Learners can contribute far more than answers. When designed well, their work can generate explanations, hints, examples, and feedback that improve the learning experience for future learners. Learnersourcing turns participation into a source of instructional value.

In this course, you will learn how to design learnersourcing activities that collect useful learner contributions and incorporate them into better educational experiences. The course focuses on what kinds of tasks produce valuable outputs, how to evaluate contribution quality, and how to use learnersourcing for continuous improvement.

Syllabus

Module 1: Learnersourcing
  • Define learnersourcing.
  • Identify tasks that are appropriate for learnersourcing.
  • Name key challenges with learnersourcing.
  • Order the key steps in implementing a learnersourcing task.
  • Explain the methods behind each key step in implementing a learnersourcing task.

● **Data section**
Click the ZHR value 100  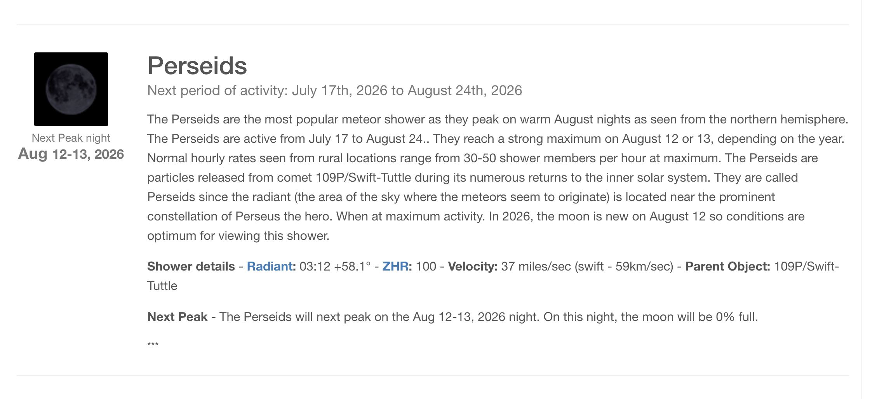click(x=426, y=267)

● **To do**
(1) In the learnersourcing course description, what does learnersourcing turn participation into?
(2) Pick up the learnersourcing course description where it stops and keep writing it.

● **Task-by-task answers**
(1) A source of instructional value.

(2)
Meet the instructor

Dr. Steven Moore

Dr. Steven Moore

Assistant Professor
George Mason University

Steven Moore is an Assistant Professor in the Department of Information Sciences and Technology at George Mason University. He studies how to design educational technologies that improve student learning and how people use AI to learn. Drawing on learning science, human-computer interaction, and applied natural language processing, he builds and evaluates AI-enhanced courseware and assessment tools. His work advances learnersourcing, crowdsourcing, and human-AI collaboration for content creation and feedback at scale. Recently, he has focused on using large language models to support instructional design by applying structured rubrics consistently across varied content types. His academic research is informed by extensive industry experience and consulting with universities and school districts.